→ **PROBLEM**
Pictures must be left out. Retype exactly the lines from the one containing "The image size" through the last line of the records below.

→ **MATERIAL FOR THIS TASK**
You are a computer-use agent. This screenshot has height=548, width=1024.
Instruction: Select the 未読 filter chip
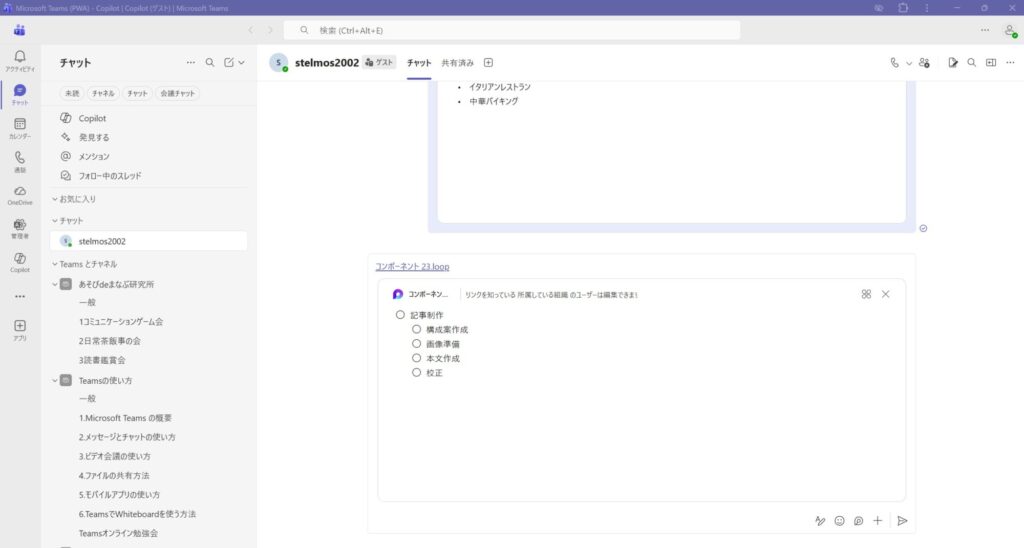tap(72, 94)
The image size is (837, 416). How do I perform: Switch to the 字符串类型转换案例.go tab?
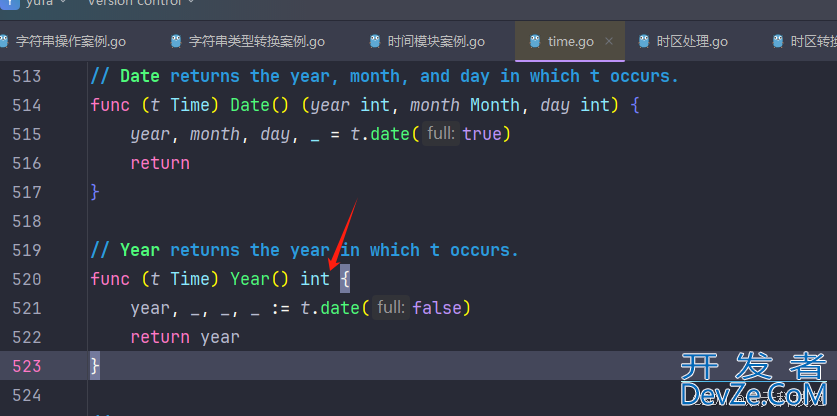pyautogui.click(x=256, y=41)
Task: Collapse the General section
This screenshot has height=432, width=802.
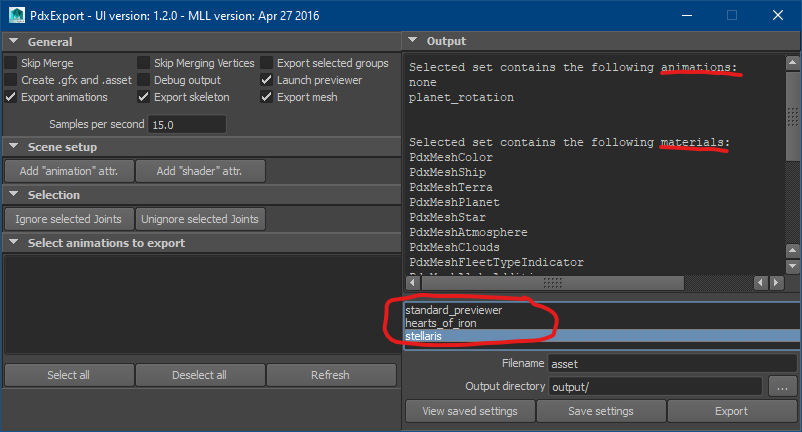Action: pos(13,42)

→ **COMPLETED EXERCISE**
The image size is (837, 416). How do I perform: Switch to the 字符串类型转换案例.go tab?
pyautogui.click(x=256, y=41)
Task: Collapse the General section
This screenshot has height=432, width=802.
Action: pos(13,42)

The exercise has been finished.